SEVGİLİ OKUYUCULARIM...

İyi biliniz ki, şehrimiz, tarihi eserlerle dolu turist cezbedecek kadar zengin bir şehirdir. Bunun böyle olduğunu dergimize toplayacağımız j fotoğraflarla sizlere ispata çalışacağım. Ne yazık ki bu güzel yurt parçasındaki hazineyi; diyebilirim ki en salahiyetli ilgililer bile keşfedememiştir. Veya etmiş ise de ihmal etmiştir. İlgilenmemiş, üstün körü geçmiştir. Bu suretle bu yerlerimizde yatmak­ta olan hazineler değer eserlerimizde çar çur olmuş gitmiştir.

Eğer tarihi eserlerin üzerlerinde tek, betek işlenseydi, onlar mutlak surette ehemmiyetle ele alınsa tebarüz ettirilseydi muhakkak şehrimizin turistik cephesi bugün değişmiş bir halde olurdu.

Her ne kadar son zamanlarda şehrimizde” Gaziantep’i Tanıtma ve Turizm” derneği namı altında birde dernek kuruldu ise de hâlâ bunlar dada özlediğimiz, kıpırdama işaretine rastlayamadık.

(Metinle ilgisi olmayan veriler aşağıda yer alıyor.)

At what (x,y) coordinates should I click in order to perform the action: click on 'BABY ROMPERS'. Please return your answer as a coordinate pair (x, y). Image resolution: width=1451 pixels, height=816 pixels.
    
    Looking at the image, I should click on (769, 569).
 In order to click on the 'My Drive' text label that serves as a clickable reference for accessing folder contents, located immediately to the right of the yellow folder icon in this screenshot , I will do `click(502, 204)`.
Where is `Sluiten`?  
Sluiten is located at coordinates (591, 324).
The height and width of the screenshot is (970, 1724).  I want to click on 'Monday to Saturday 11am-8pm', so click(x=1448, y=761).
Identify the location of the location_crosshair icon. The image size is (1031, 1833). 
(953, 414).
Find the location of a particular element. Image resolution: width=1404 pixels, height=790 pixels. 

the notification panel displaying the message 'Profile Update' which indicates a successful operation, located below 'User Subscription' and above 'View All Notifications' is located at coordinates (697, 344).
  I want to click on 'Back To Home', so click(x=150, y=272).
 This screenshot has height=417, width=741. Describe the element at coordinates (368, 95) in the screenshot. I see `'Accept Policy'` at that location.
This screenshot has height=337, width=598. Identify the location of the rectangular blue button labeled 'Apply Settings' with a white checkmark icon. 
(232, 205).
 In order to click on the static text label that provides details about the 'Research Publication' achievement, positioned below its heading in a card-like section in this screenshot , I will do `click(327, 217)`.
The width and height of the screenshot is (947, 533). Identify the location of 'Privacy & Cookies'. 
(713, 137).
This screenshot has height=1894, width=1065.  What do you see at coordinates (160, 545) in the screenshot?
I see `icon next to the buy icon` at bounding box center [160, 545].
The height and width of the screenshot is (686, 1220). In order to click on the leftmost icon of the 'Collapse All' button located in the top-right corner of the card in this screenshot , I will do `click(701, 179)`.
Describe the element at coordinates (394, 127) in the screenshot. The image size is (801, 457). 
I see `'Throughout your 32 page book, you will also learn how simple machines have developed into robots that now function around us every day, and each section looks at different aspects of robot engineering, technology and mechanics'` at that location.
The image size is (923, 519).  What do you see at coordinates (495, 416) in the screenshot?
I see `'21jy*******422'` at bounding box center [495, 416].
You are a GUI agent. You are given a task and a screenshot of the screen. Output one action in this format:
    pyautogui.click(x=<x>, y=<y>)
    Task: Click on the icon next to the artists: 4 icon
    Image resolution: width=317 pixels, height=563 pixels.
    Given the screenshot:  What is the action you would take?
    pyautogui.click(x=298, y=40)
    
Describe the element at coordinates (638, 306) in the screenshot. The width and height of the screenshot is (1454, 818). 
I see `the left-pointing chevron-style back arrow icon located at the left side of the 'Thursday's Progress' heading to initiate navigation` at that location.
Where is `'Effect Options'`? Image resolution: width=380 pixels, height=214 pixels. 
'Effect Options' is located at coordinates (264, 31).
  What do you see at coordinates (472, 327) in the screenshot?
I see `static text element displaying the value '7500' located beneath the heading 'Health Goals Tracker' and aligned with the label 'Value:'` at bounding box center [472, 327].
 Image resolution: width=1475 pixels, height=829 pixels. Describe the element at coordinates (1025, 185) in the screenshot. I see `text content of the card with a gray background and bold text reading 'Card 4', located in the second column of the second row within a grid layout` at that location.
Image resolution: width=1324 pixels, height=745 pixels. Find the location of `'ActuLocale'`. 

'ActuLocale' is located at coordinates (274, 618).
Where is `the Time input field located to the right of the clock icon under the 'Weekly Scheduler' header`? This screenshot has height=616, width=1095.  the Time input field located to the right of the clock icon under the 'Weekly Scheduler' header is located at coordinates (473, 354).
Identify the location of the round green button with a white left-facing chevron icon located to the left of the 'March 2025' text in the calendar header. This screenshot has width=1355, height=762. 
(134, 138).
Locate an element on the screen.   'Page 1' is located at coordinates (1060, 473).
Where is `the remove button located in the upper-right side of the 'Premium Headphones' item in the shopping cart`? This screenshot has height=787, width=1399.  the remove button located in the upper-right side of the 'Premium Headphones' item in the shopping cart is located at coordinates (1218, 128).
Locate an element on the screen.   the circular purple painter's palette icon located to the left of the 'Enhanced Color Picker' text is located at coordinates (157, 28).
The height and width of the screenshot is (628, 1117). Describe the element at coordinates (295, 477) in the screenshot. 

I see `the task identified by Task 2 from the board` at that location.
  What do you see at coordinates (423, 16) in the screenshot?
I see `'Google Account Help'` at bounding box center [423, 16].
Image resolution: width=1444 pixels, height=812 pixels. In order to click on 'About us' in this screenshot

Diğer taraftan şehrimizde başka bir hazine daha yatmaktadır. Sevgili okuyucularım, hem de yılda bu yurt parçasına 80 milyon lira kâr bira, kan bir hazine... İşte bu hazinede madenlerimizdir. Biz şehrimizde yalnız, yalnız iki yılda bir verimi olan fıstık ve zeytin gibi bin bir masrafı olan ürünleri öğrenmişiz. Üzülerek kaydedeyim ki zenginlerimiz bir türlü bu şehrin bağrında yatan bu hazinelere gözlerini çevirememiştir. Onunla "ilgilenememiştir.

Bundan dolayıdır ki: İstanbul’dan çekilip gelen "İtiti” "Çanakçı” gibi daha birçok adını bile duymadığımız şirketler bağrımızdaki yatan ve yılda 80 90 milyon lira safi kar bırakan bu hazineleri elde etmişlerdir.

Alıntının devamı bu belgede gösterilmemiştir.